Saved entries:

-*-*-

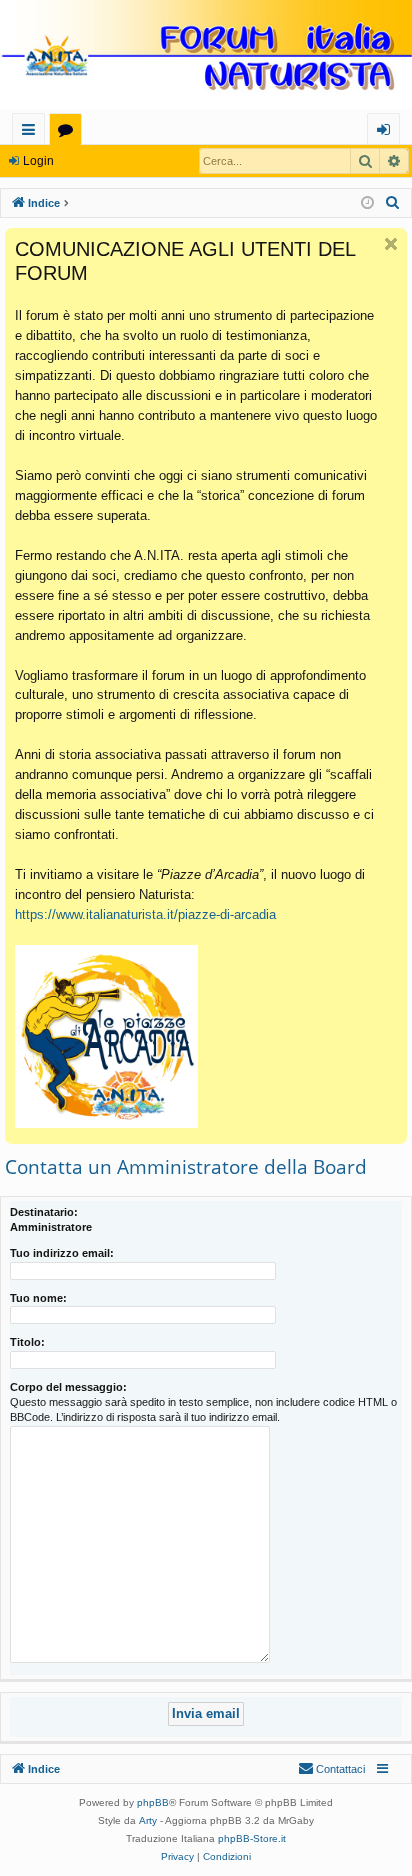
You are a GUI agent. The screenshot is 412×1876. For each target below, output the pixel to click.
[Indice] (206, 56)
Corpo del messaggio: (68, 1387)
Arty (148, 1820)
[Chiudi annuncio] (391, 244)
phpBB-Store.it (252, 1838)
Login (38, 161)
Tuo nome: (38, 1298)
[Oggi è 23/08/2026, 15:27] (367, 203)
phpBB (153, 1802)
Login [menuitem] (387, 132)
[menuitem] (393, 203)
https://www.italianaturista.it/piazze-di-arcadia (145, 914)
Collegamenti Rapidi (32, 132)
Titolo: (27, 1342)
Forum (69, 132)
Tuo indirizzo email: (62, 1253)
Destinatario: (44, 1212)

-*-*-

--- What you should do ---
Except for the pictures, copy every line of the records above exactly.

--- Output ---
You are a GUI agent. The screenshot is 412×1876. For each target below, output the pixel to click.
[Indice] (206, 56)
Corpo del messaggio: (68, 1387)
Arty (148, 1820)
[Chiudi annuncio] (391, 244)
phpBB-Store.it (252, 1838)
Login (38, 161)
Tuo nome: (38, 1298)
[Oggi è 23/08/2026, 15:27] (367, 203)
phpBB (153, 1802)
Login [menuitem] (387, 132)
[menuitem] (393, 203)
https://www.italianaturista.it/piazze-di-arcadia (145, 914)
Collegamenti Rapidi (32, 132)
Titolo: (27, 1342)
Forum (69, 132)
Tuo indirizzo email: (62, 1253)
Destinatario: (44, 1212)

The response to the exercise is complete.